If you’ve ever tried to get a novel published without a literary agent, you know how daunting it is to get any editor or publisher to pay attention to your work. I’ve written before about why your literary agent is hands-down the most important partner in your literary career. Today, I want to share with you the story of how I met my agent.
I met my literary agent in 2003 at the Sewanee Writers’ Conference. By then, I’d queried and been rejected by dozens of agents, but had managed to publish a story collection with University of Massachusetts Press and a debut novel with MacAdam/Cage, a small literary publisher in San Francisco. Sales had been disappointing, and I knew that if I wanted a promising writing career, with decent advances and good distribution, I had to have an agent fighting for me.
Sewanee is an intense two-week conference, packed with workshops, readings, parties, and nature. On the day I met my agents, I had two choices: I could either go spelunking with a group of my friends, or take the opportunity to meet a respected literary agent couple who had seen a portion of my manuscript and agreed to meet with me. It shocks me now that for half a second I actually considered spelunking! But reason prevailed, we met, they were gracious and impressive in every way, and they told me to send them my novel as soon as it was finished.

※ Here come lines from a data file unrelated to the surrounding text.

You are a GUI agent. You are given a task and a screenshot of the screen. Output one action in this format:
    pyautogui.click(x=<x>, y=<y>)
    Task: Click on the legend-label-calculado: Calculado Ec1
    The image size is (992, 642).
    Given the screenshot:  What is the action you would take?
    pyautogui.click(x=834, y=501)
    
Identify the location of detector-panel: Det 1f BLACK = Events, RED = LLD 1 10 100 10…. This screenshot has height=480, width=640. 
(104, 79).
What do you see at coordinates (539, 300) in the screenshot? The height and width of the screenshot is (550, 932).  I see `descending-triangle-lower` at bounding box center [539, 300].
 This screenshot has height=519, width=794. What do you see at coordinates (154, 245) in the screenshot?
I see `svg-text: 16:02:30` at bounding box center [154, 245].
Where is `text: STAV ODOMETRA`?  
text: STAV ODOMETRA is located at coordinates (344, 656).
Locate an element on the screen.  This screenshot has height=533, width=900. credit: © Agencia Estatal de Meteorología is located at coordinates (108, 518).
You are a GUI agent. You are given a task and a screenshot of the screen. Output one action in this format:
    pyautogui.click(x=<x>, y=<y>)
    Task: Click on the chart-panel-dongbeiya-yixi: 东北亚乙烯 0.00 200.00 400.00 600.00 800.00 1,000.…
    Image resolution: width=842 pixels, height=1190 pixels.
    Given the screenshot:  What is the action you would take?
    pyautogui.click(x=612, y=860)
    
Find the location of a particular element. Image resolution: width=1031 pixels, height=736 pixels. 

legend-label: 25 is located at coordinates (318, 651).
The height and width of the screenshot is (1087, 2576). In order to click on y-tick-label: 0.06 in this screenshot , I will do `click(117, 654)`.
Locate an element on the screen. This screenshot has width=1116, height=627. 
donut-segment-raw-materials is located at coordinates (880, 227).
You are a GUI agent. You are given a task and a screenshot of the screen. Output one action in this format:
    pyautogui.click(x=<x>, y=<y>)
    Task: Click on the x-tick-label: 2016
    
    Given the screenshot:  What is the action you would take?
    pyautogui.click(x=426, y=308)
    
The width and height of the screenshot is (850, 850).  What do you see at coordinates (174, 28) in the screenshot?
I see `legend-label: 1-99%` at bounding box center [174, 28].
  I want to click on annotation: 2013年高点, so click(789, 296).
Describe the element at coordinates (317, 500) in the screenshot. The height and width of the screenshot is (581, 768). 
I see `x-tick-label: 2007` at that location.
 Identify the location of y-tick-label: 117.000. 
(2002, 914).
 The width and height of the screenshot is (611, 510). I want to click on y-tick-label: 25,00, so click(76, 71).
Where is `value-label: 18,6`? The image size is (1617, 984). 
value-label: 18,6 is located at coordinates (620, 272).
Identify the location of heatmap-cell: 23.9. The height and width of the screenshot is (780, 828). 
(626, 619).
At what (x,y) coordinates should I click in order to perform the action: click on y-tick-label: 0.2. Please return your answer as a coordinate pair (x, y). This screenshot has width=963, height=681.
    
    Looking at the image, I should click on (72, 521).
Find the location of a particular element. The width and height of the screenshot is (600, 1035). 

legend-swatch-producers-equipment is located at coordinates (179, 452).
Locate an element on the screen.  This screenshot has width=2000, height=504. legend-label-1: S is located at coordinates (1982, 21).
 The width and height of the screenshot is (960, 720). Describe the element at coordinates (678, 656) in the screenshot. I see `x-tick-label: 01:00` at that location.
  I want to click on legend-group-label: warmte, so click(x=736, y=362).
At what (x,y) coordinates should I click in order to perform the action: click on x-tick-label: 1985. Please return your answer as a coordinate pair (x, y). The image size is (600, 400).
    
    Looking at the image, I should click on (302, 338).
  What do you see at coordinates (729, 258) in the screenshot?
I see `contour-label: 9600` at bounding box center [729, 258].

Upon my return home to the real world, I made finishing my novel my number one priority. At the time, I was spending a semester as Visiting Writer at Bowling Green State University. Removed from my normal routines, with my husband far away on the West Coast, I was able to really buckle down, typing away in my little studio apartment in the dorm, with a view out over the snow to the train tracks and the Dairy Queen. I sent the manuscript to the agents about six months after we met, signed on with the agency, and went through serious revisions with my agent before she began sending the novel out to publishers.
Another year passed, rejection after rejection, before the book was bought by a young editor at Bantam, a division of Random House. The book was The Year of Fog, which went on to sell half a million copies in the U.S., spend six weeks on the New York Times bestseller list, and be translated in 10 languages. None of this could have happened without an agent. We’ve been together ever since.
When my most recent novel was sitting at my publisher, waiting for a publication date, my agent took it to the London Book Fair and sold it in 29 languages. This was after my previous novel had turned in minor sales, a fact which did not exactly ingratiate me to my US publisher. But she persisted, book after book, contract after contract. Trust me: that is a dream agent.
Not every writer’s relationship with his or her agent works out so well. I’ve known writers who have cut ties with their agents, or whose agents have cut ties with them. I’ve known writers who felt their agents weren’t working in their best interests. That’s why it’s so important to find an agent you can trust. Never work with someone who seems dismissive of you or your writing. Never work with someone who has left behind a trail of unhappy writers (every agent will probably have one or two stories of soured relationships with authors–that’s not a red flag. But watch out if the same story keeps repeating itself). Newer agents may not have a glorious track record yet, but that doesn’t mean they aren’t a good bet. Enthusiasm for your work, responsiveness, and good word of mouth are strong indicators that you’ve found a good agent.